11. Pertanyaan/Masukan

Berdasarkan pertimbangan tersebut maka para pelaku usaha berpendapat bahwa pemungutan pajak khusus terhadap alat-alat berat/besar yang bergerak sangat berpotensi menimbulkan penyimpangan dan perbuatan melanggar hukum. Untuk itu, para pelaku usaha di Provinsi Kepri mengharapkan dukungan DPD RI untuk memperjuangkan agar tidak diberlakukan pajak khusus terhadap alat-alat berat/besar yang bergerak tersebut. Hal ini dimaksudkan untuk menunjang kelancaran pelaksanaan pembangunan setelah ditetapkannya Batam, Bintan, dan Karimun sebagai Kawasan Perdagangan Bebas dan Pelabuhan Bebas.

Penjelasan:

Permasalahan mengenai pemungutan pajak khusus atas alat-alat berat/besar yang bergerak bukan kewenangan DJP.

12. Pertanyaan/Masukan

Berkaitan dengan pajak penghasilan, di dalam UU Nomor 38 Tahun 2008 terdapat konsep perjanjian antarnegara untuk menghindari pengenaan pajak berganda kepada WNA. Ketentuan dalam UU tersebut yaitu apabila di atas 183 hari maka akan dikenakan PPh. Supaya tidak terjadi pajak berganda maka dilakukan kerja sama antara DJP dengan negara asal (WNA). Namun, juklak ketentuan ini belum ada sehingga belum dapat dilaksanakan.

Penjelasan:

Ketentuan tentang pemajakan terhadap WP Luar Negeri dan WP Dalam Negeri telah jelas diatur dalam UU PPh dan Perjanjian Penghindaran Pajak Berganda dengan masing-masing negara treaty partner.

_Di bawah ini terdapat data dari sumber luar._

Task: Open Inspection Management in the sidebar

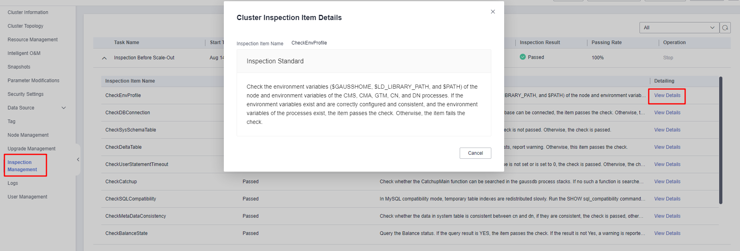Action: (x=22, y=166)
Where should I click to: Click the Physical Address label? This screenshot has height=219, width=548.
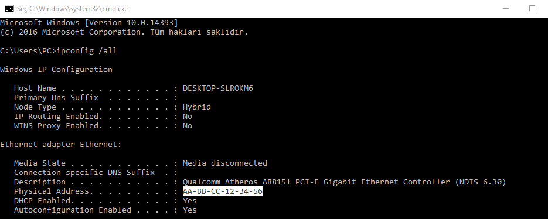pyautogui.click(x=52, y=191)
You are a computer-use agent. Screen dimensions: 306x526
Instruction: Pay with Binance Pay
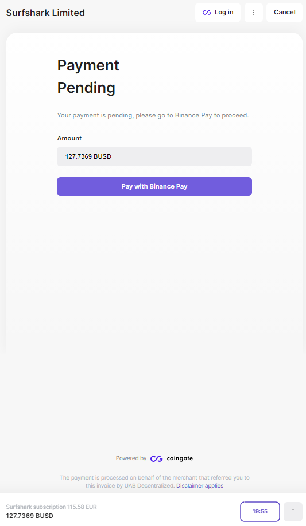point(154,187)
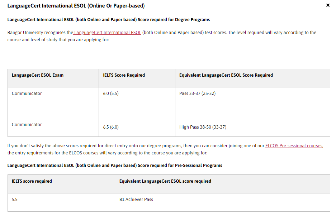Screen dimensions: 336x216
Task: Click the dialog title LanguageCert International ESOL
Action: click(76, 6)
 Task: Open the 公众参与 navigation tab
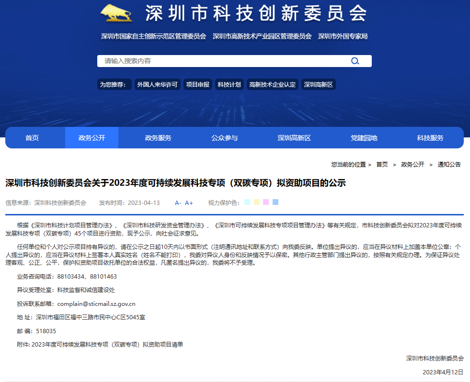224,138
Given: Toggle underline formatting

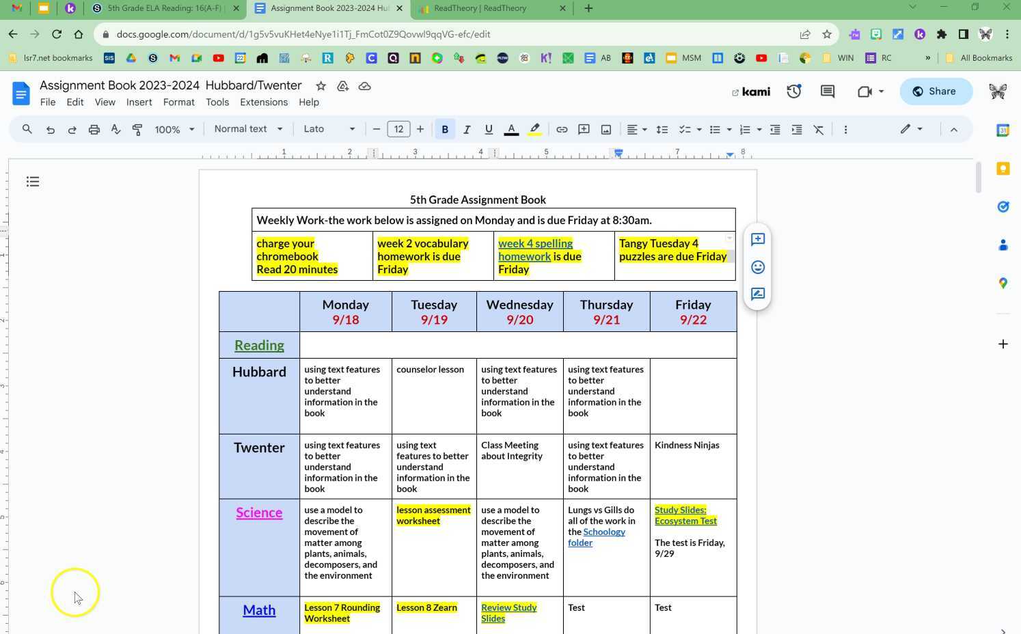Looking at the screenshot, I should tap(489, 129).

Sehingga Perjanjian Penghindaran Pajak Berganda tersebut sudah dapat dilaksanakan.

13. Pertanyaan/Masukan

Ketidakpahaman Wajib Pajak terhadap ketentuan yang semestinya dikenakan bagi perseorangan dan ataupun badan, sehingga berbagai kesulitan sering dialami oleh para pengusaha (wajib Pajak), sehingga cenderung dimanfaatkan oleh oknum pajak sebagai “lahan” memperdaya wajib pajak. Untuk itu diharapkan DPD bekerjasama dengan Dirjen Pajak meningkatkan sosialisasi tentang pajak dan perlu dilakukan lagi Sunset Policy (SPT).

Penjelasan:

Untuk mengatasi ketidakpahaman Wajib Pajak terhadap peraturan perpajakan, DJP selalu melakukan sosialisasi tentang perpajakan sebagaimana telah diuraikan dalam penjelasan atas Pertanyaan/Masukan nomor 9b. Sedangkan terhadap oknum aparat pajak yang melanggar aturan dan kode etik telah dan akan selalu diambil tindakan. Sebagai informasi selama tahun 2009 telah diambil tindakan berupa penjatuhan hukuman mulai dari ringan sampai berat terhadap sejumlah 516 aparat.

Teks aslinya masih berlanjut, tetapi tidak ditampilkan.